Task prompt | Return the lines below exactly, please, from the one containing "This screenshot has height=693, width=800." through the last one, both included, and leave out any pictures.

Stored data |
═══
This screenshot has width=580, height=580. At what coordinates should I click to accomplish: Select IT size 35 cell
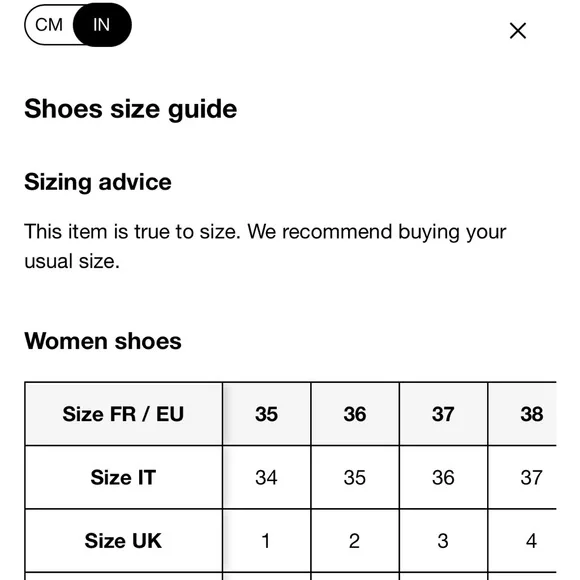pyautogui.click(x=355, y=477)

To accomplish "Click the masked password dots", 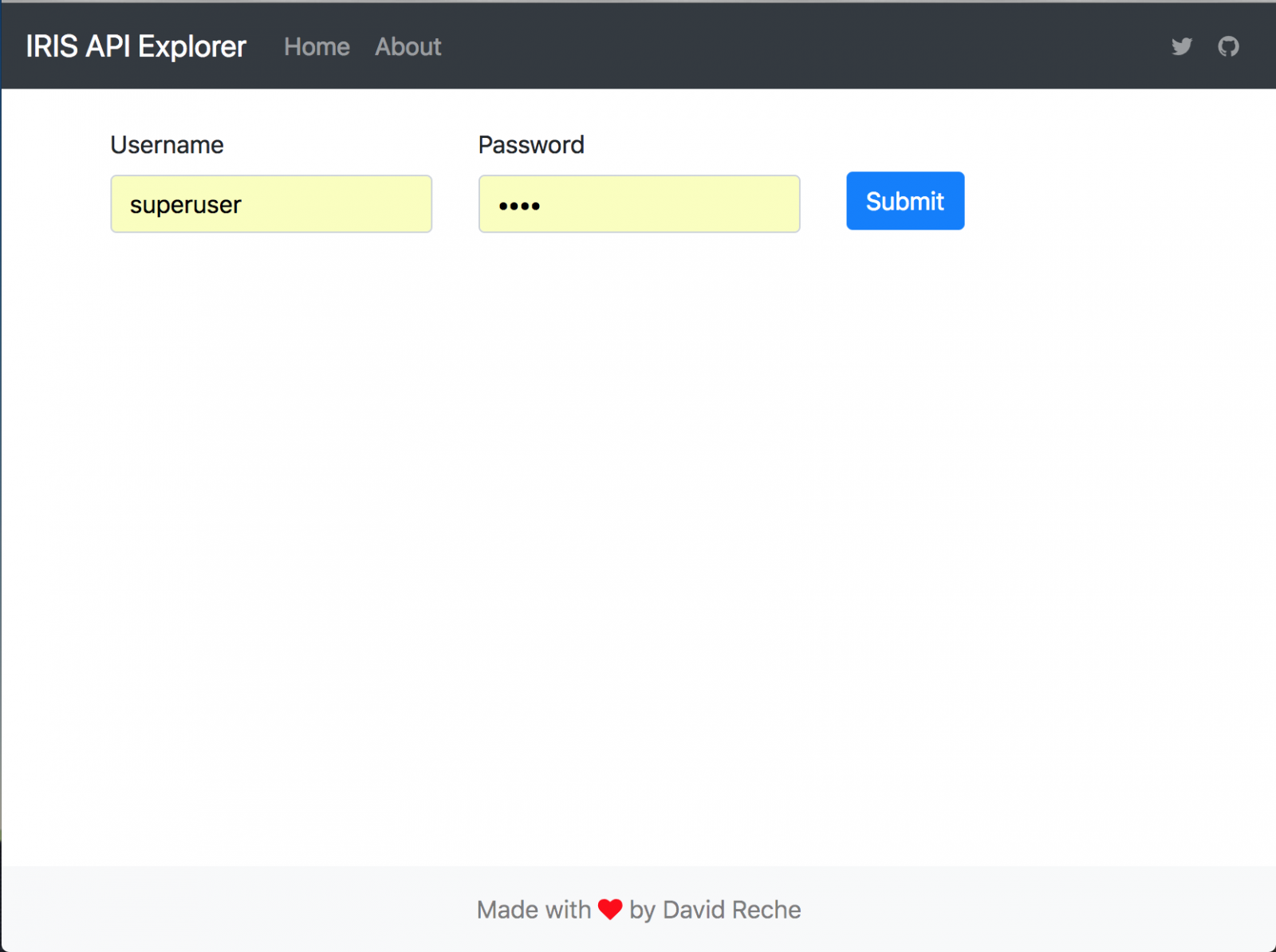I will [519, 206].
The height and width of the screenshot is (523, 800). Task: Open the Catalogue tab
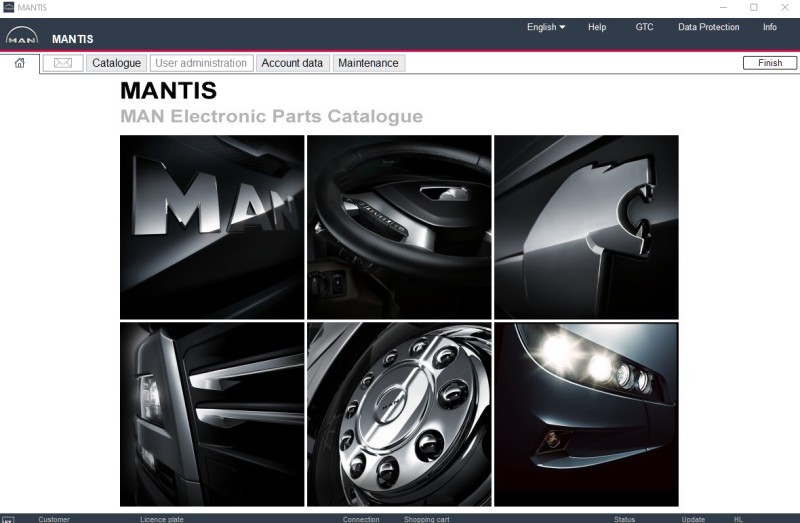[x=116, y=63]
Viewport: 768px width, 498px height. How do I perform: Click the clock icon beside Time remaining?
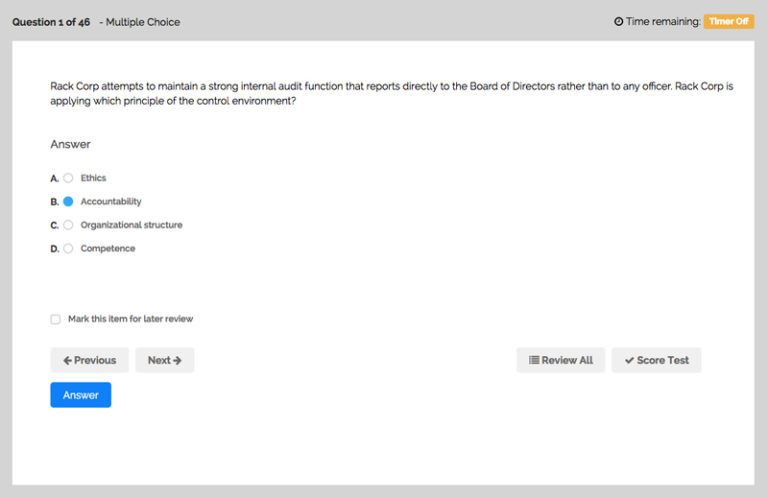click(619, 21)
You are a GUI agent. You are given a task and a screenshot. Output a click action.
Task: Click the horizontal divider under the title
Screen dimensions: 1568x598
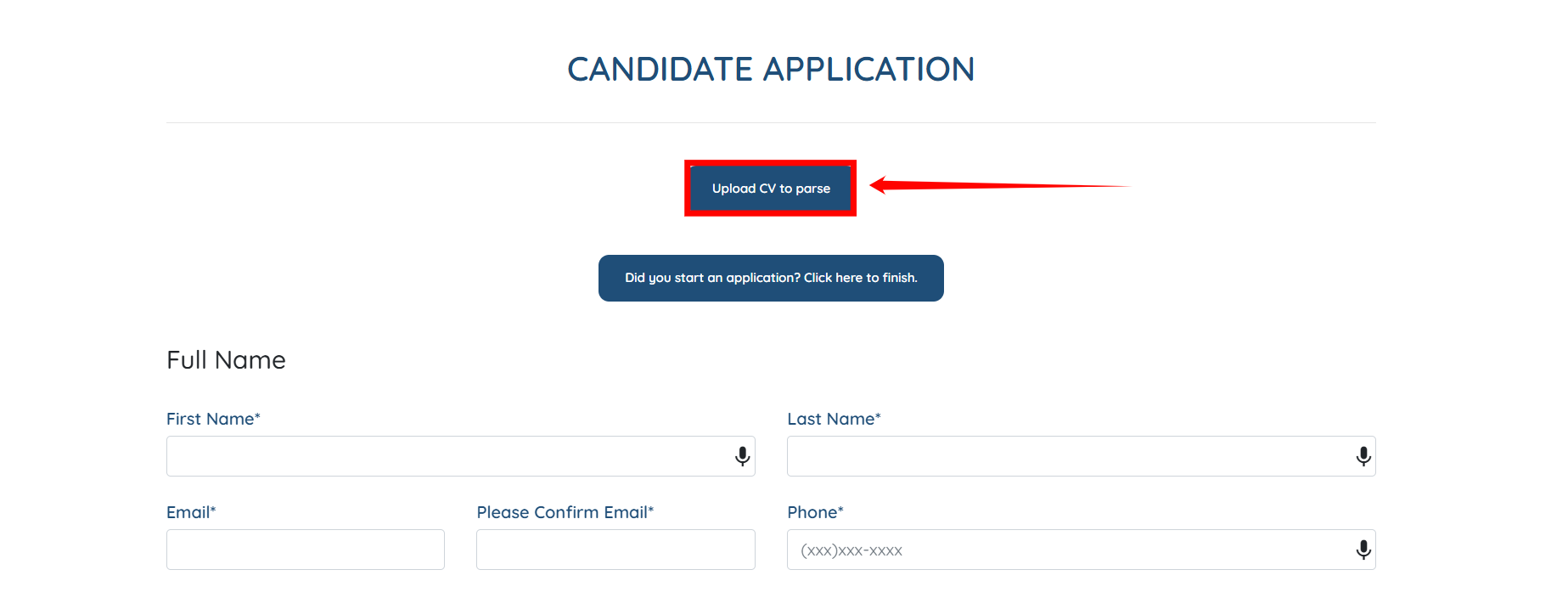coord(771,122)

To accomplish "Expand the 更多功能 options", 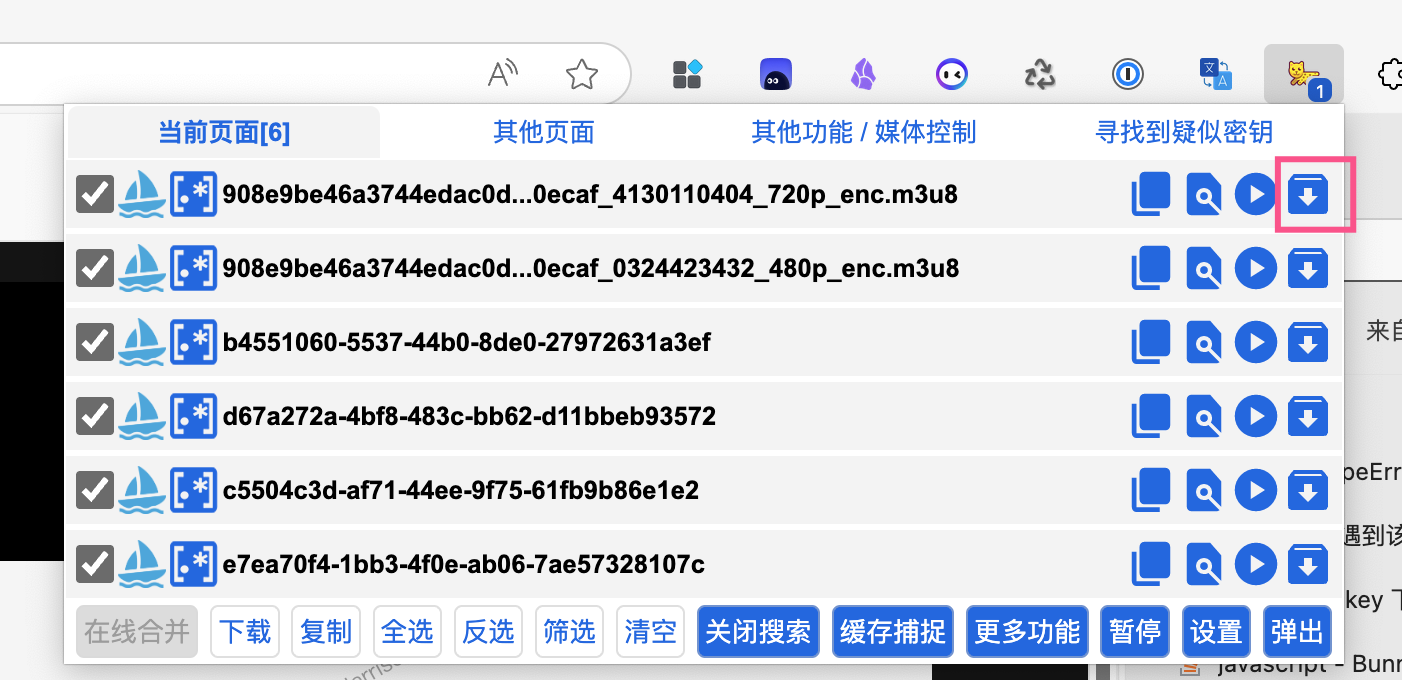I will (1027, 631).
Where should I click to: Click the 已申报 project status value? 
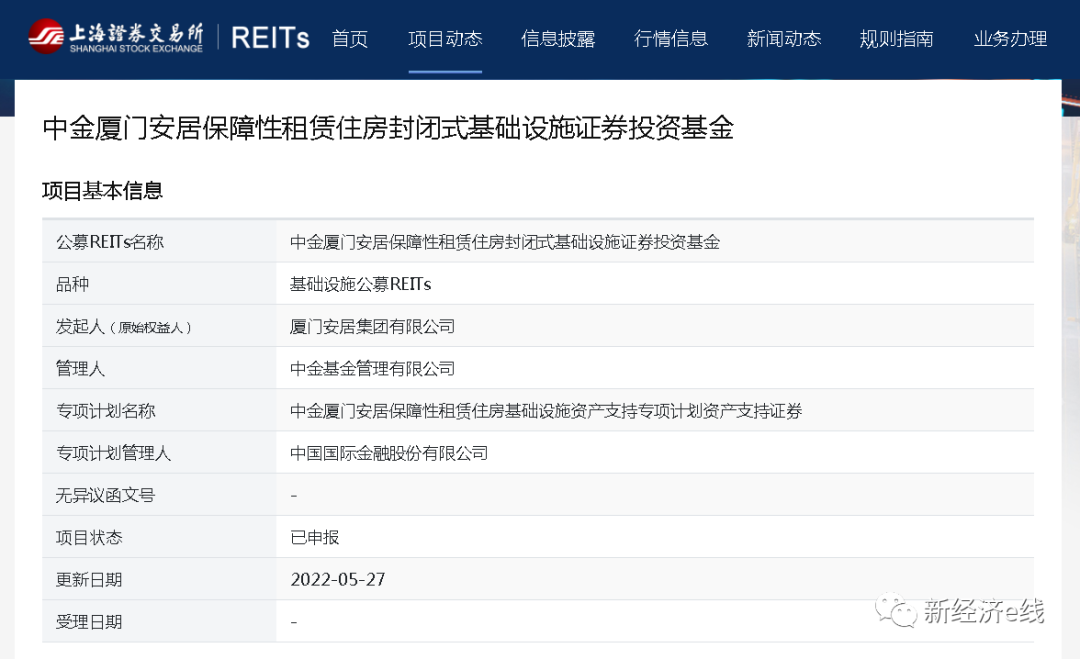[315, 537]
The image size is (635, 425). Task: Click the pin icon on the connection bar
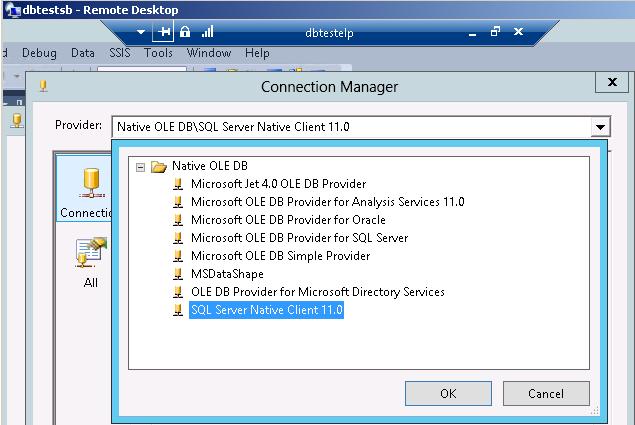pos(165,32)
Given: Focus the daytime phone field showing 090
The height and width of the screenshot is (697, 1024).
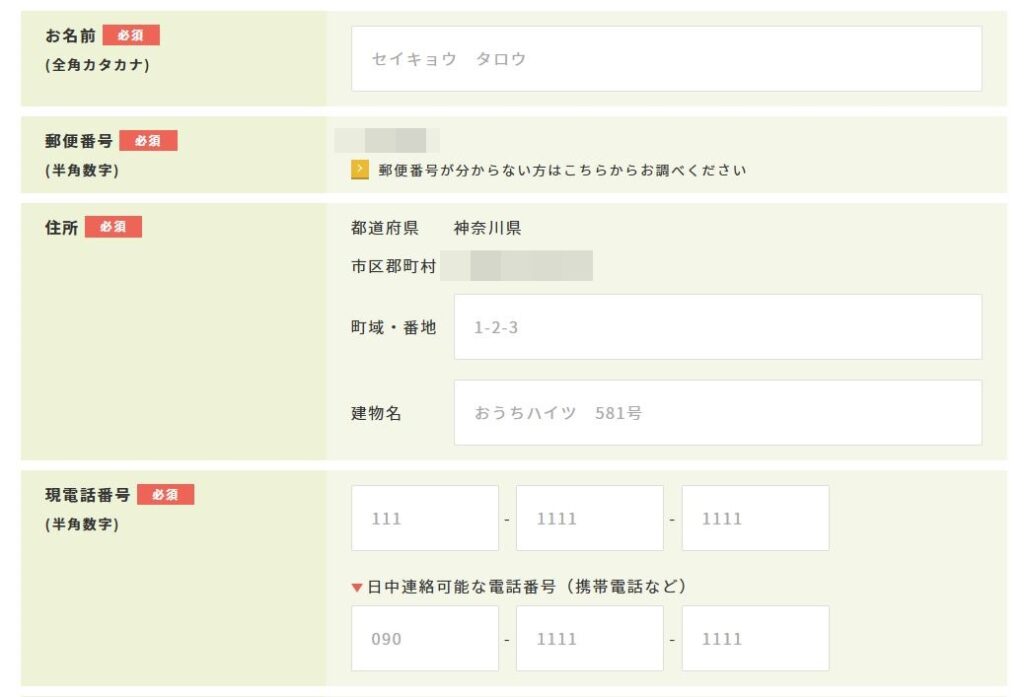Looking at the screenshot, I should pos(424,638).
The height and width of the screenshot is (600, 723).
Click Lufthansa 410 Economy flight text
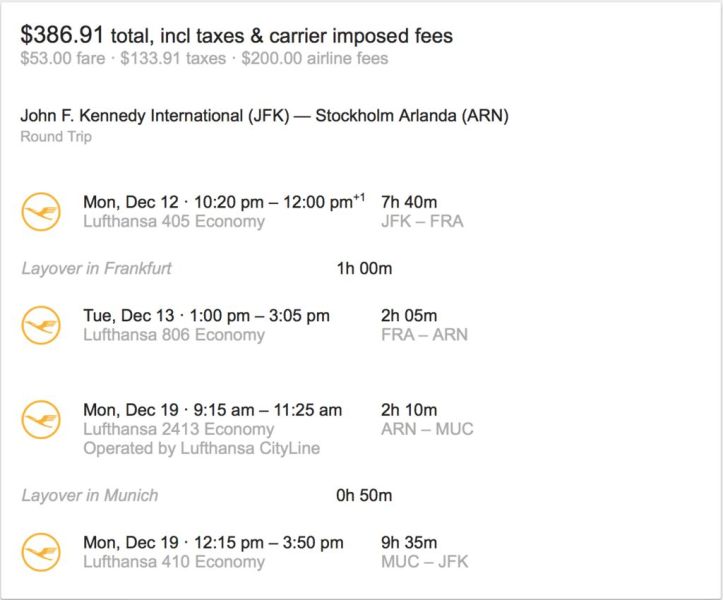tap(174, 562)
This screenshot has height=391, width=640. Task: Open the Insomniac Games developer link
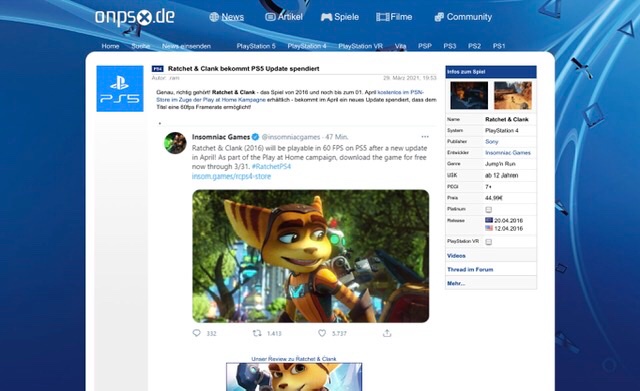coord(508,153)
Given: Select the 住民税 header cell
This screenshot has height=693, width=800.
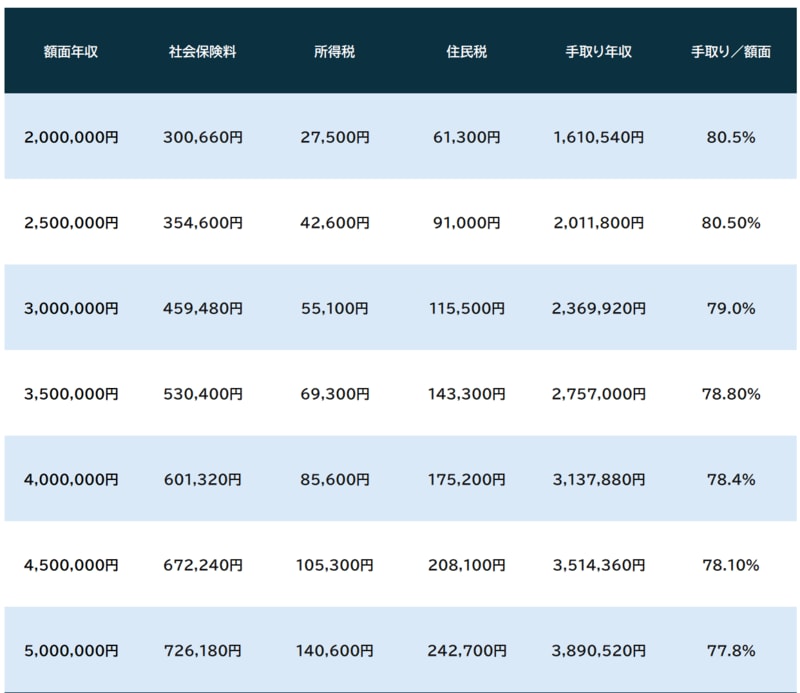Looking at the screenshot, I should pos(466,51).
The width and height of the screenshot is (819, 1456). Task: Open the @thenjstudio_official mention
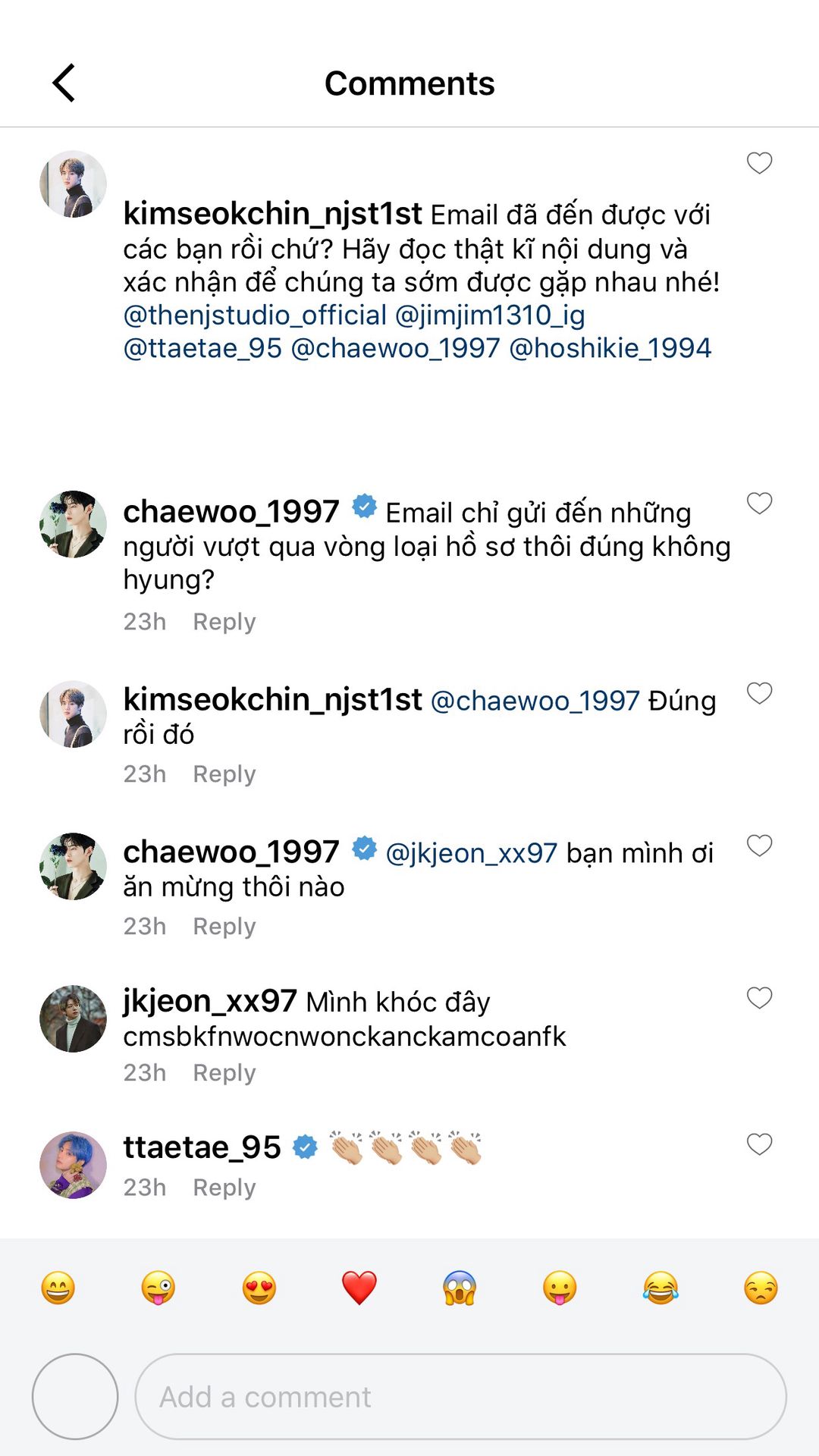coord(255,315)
═══
Response area |
This screenshot has height=693, width=800.
Looking at the screenshot, I should pos(466,51).
The width and height of the screenshot is (819, 1456). Task: Open the @thenjstudio_official mention
coord(255,315)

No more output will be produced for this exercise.